I can try to explain what I understand, what conditional expectation tries to accomplish (let's say we work on $(\Omega, \mathscr A, \mathbf P)$.
(1) The "information" carried by a $\sigma$-algebra $\mathscr F \subseteq \mathscr A$, is (like the information carried by an event) the possibility to say for a random outcome $\omega \in \Omega$ to which $A \in \mathscr F$ our $\omega \in \Omega$ belongs. The restricted measure $\def\P{\mathbf P}\P_E := \P(-\cap E)/\P(E)$ measures only the outcomes in $E$ and in 0 on $\Omega \setminus E$. So we have the "information" that $\omega \in E$ (and are not interested in the rest).
For (2), let's first look at the simple example $\mathscr F = \sigma(\{E\}) = \{\emptyset, E, \Omega\setminus E, \Omega\}$. This is the $\sigma$-algebra which corresponds to a single event, if we have this "information", then for our outcome we know whether it belongs to $E$ or to $\Omega \setminus E$. So the conditional expectation should behave different on $E$ and on $\Omega \setminus E$, namely being the expectation with respect to $\P_E$ or $\P_{\Omega \setminus E}$. Hence we have for a random variable $X$: $$ \def\E{\mathbf E}\E(X\mid \mathscr F) = \begin{cases} \E_{P_E}(X) & \omega \in E\\ \E_{\P_{\Omega\setminus E}}(X) & \omega \in \Omega \setminus E \end{cases} $$ Recall that $$ \E_{\P_E}(X) = \frac 1{\P(E)}\int_E X\, d\P $$ As the next step, let's think of some more "information", in the above we have partitioned $\Omega$ into two sets, let's now look at a partition $\Omega = \biguplus_{i=1}^\infty E_i$, and $\mathscr F = \sigma\{E_i: i \ge 1\}$. If we have the information carried by $\mathscr F$, given $\omega \in \Omega$ what can we estimate $X(\omega)$. As we "know", to which $E_i$ $\omega$ belongs (that's the information carried by $\mathscr F$), the best we can do is $$ \E(X \mid \mathscr F)(\omega) = \frac 1{\P(E_i)}\int_{E_i} X \, d\P $$ (note that this is a $\mathscr F$-measurable $\sigma$-algebra.
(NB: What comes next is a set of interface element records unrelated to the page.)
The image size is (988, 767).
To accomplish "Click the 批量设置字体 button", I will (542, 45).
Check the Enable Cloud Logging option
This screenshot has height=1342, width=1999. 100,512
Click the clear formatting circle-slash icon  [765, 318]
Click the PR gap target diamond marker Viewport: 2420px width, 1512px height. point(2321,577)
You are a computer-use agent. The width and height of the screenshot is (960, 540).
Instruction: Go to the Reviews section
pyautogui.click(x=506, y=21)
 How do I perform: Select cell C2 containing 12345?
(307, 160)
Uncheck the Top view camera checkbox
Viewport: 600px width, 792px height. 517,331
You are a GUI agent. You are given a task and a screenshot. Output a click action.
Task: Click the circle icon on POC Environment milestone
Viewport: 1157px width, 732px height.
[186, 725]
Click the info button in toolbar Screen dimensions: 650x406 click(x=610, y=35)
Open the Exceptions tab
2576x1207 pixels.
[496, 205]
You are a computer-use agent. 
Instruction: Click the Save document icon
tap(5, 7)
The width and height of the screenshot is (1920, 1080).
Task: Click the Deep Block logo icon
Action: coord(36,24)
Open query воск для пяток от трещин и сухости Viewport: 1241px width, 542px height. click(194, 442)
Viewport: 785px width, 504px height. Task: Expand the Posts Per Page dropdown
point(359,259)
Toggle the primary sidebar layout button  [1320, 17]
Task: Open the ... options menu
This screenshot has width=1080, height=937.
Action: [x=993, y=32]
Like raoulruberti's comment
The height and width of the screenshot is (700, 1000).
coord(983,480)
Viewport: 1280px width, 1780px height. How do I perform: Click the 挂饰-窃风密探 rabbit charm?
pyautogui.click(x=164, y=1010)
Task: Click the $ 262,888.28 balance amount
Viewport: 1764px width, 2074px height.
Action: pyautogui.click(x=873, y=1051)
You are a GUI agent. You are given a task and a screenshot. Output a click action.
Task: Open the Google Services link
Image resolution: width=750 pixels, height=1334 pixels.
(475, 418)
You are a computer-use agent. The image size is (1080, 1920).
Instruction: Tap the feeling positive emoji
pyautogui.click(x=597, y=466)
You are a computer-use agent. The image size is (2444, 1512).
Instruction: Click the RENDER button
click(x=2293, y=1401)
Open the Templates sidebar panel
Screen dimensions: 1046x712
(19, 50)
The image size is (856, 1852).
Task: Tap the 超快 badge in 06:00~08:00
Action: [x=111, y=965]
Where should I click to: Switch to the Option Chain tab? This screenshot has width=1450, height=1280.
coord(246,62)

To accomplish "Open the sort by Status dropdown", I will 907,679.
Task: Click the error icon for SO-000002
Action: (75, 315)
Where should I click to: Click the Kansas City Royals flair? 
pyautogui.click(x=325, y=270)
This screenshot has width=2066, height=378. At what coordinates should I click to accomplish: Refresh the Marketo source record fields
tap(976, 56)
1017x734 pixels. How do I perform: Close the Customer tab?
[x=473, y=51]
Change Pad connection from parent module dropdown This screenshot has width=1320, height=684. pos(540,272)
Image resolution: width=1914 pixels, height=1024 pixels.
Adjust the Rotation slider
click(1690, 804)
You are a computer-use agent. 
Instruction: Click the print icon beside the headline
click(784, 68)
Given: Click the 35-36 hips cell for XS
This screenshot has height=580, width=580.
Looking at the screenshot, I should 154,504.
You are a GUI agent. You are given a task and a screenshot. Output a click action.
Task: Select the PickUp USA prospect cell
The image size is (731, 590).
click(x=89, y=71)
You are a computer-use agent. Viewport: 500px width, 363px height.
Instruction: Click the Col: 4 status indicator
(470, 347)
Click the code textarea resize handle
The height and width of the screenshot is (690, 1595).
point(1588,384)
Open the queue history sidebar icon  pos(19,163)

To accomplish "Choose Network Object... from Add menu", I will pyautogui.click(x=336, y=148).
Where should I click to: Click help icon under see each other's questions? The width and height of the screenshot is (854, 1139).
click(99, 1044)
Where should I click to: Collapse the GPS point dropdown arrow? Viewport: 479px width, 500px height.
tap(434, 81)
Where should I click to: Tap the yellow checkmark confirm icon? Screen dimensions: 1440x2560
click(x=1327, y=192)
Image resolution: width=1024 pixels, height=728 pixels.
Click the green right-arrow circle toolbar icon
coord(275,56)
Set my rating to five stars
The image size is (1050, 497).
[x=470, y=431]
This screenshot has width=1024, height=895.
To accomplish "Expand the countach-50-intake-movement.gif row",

I like to think that in general a $\mathscr F$-measurable function somehow may only "use" information carried by $\mathscr F$, so we want $E(X\mid \mathscr F)$ to be a $\mathscr F$-measurable function in general (and as we have to give different answers on different elements of $\mathscr F$ [even different families of elements of $\mathscr F$ for each element $\omega$ in general]), the conditional expectation will be a random variable.
- One can think of the "information carried by a $\sigma$-algebra" as a measure of "roughness" of the events we are considering.
For example, think of the probability space modelling the outcome of rolling a dice: $$X = \{1,2,3,4,5,6\}.$$ The standard $\sigma$-algebra we could use here is just the power set of $X$; that is, we can consider any subset of $X$ as an event. However, if we are interested only in the parity of the outcome, then a smaller $\sigma$-algebra will suffice: $$\mathcal{F} = \{\emptyset, \{1,3,5\}, \{2,4,6\}, X\}.$$ If we restrict ourselves to this $\sigma$-algebra, we can still measure the probability of events which we can express in terms of parity, e.g. "the outcome was an even number". On the other hand, if we wanted to consider a question such as "was the outcome a prime number?", we would have to refine our $\sigma$-algebra in such a way that would make the subset $\{2,3,5\}$ measurable.
- As you said, the intuition behind the concept of conditional expectation can be drawn from (1). If $X$ is a random variable, we may (informally) think of $\mathbb{E}[X|\mathcal{F}]$ as the random variable which describes (imitates) $X$ as close as possible, while having only events from $\mathcal{F}$ in its "output".
Note: The "closeness" mentioned in (2) can actually be formalized in the following way: if we restrict our attention to the (Hilbert) space $L^2$ of square-integrable variables, then $\mathbb{E}[X|\mathcal{F}]$ is the orthogonal projection of $X$ onto the subspace consisting of $\mathcal{F}$-measurable functions.